Assigned task:
Make an exact copy of the lines from the one holding "Instruction: Click the 지금 출발 button" through the end of the entries below, both ends kept, and of nothing else. Exclude pictures.

————————

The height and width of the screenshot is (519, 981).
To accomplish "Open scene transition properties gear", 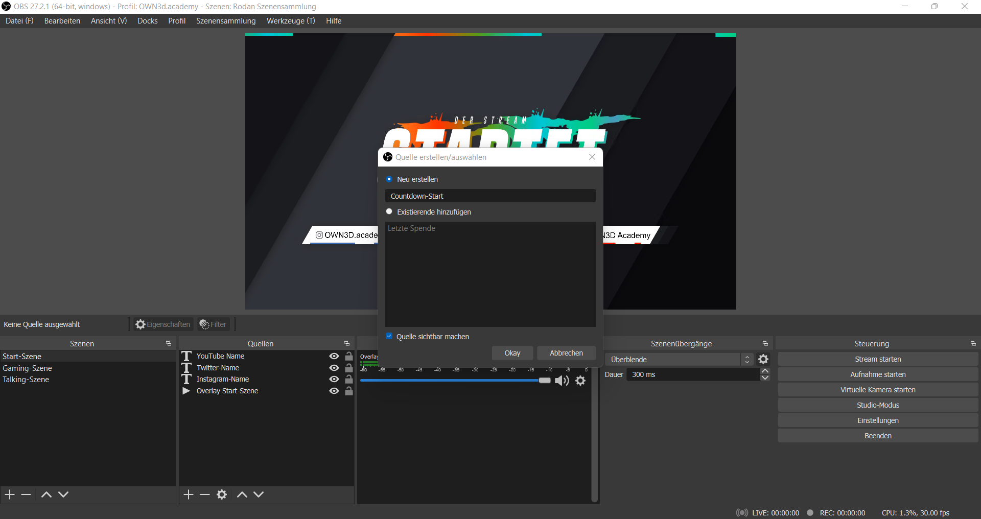I will coord(763,359).
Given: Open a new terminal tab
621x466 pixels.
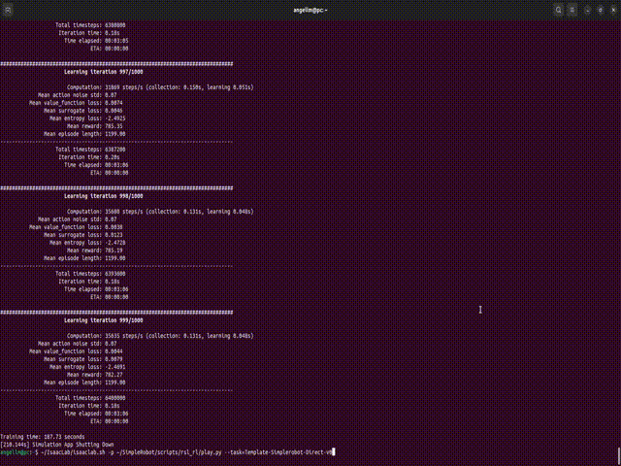Looking at the screenshot, I should (x=8, y=9).
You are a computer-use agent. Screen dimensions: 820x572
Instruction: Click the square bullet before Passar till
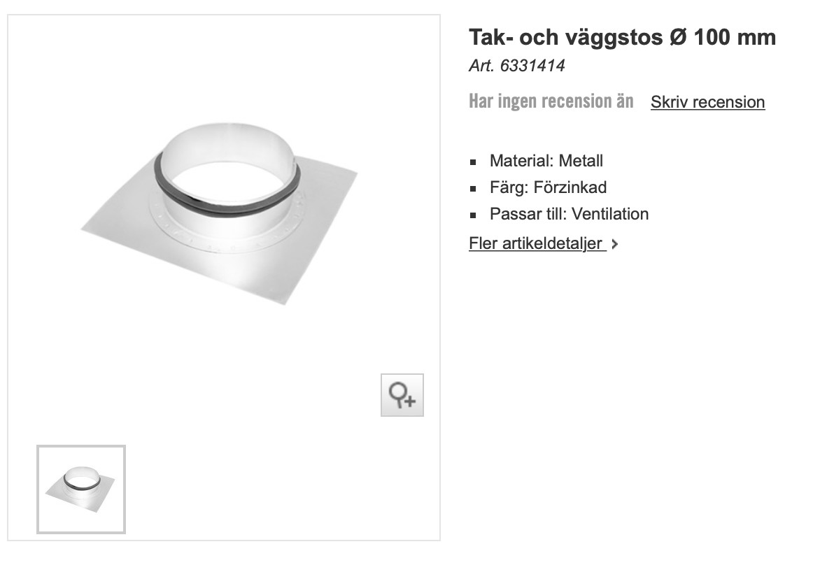(x=473, y=215)

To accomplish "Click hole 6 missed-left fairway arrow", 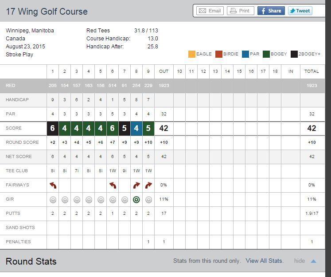I will (x=113, y=185).
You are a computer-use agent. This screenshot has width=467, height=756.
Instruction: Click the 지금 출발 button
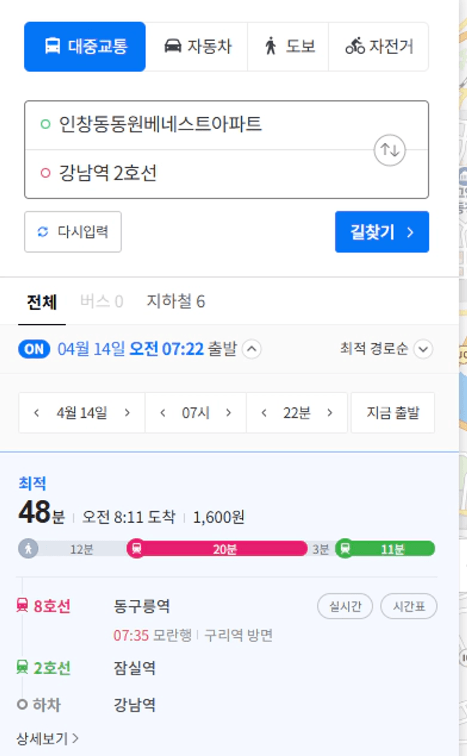pos(393,413)
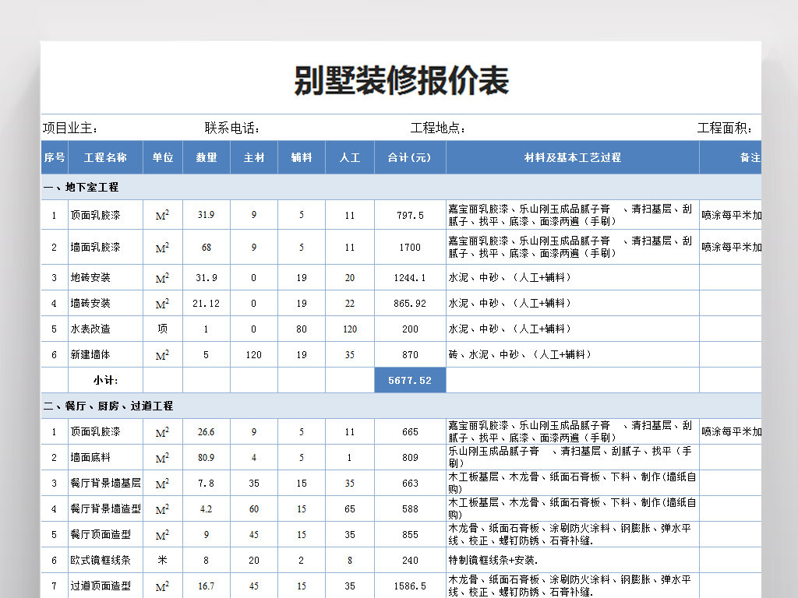Select the 工程名称 column header
The height and width of the screenshot is (598, 798).
point(105,157)
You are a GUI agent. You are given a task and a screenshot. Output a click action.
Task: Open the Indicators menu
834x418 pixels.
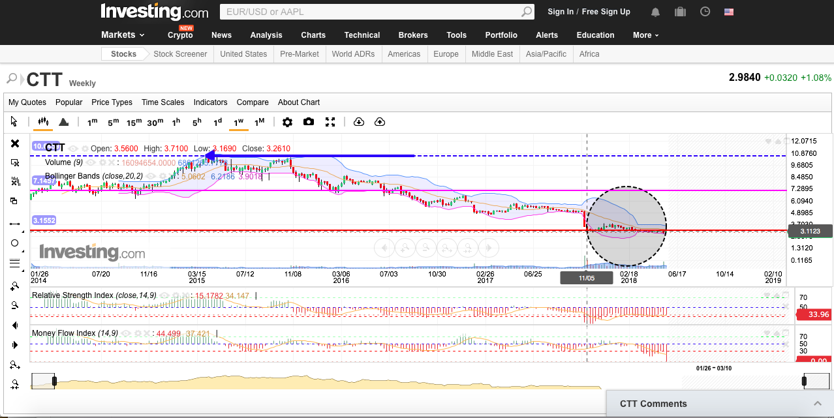[210, 102]
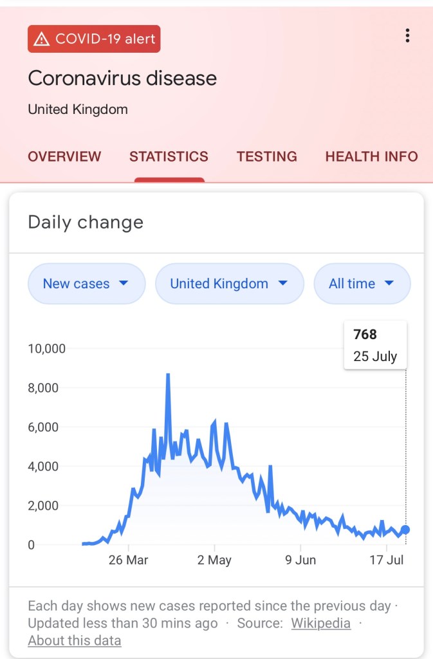Click the 2 May date axis label
The height and width of the screenshot is (659, 433).
[214, 560]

————————

Solution to this exercise:
Instruction: Click the 지금 출발 button
pos(393,413)
Select the 工程名称 column header
The height and width of the screenshot is (598, 798).
point(105,157)
You are a GUI agent. You are given a task and a screenshot. Output a click action.
Task: Open the Indicators menu
834x418 pixels.
[210, 102]
Click the 2 May date axis label
The height and width of the screenshot is (659, 433).
[214, 560]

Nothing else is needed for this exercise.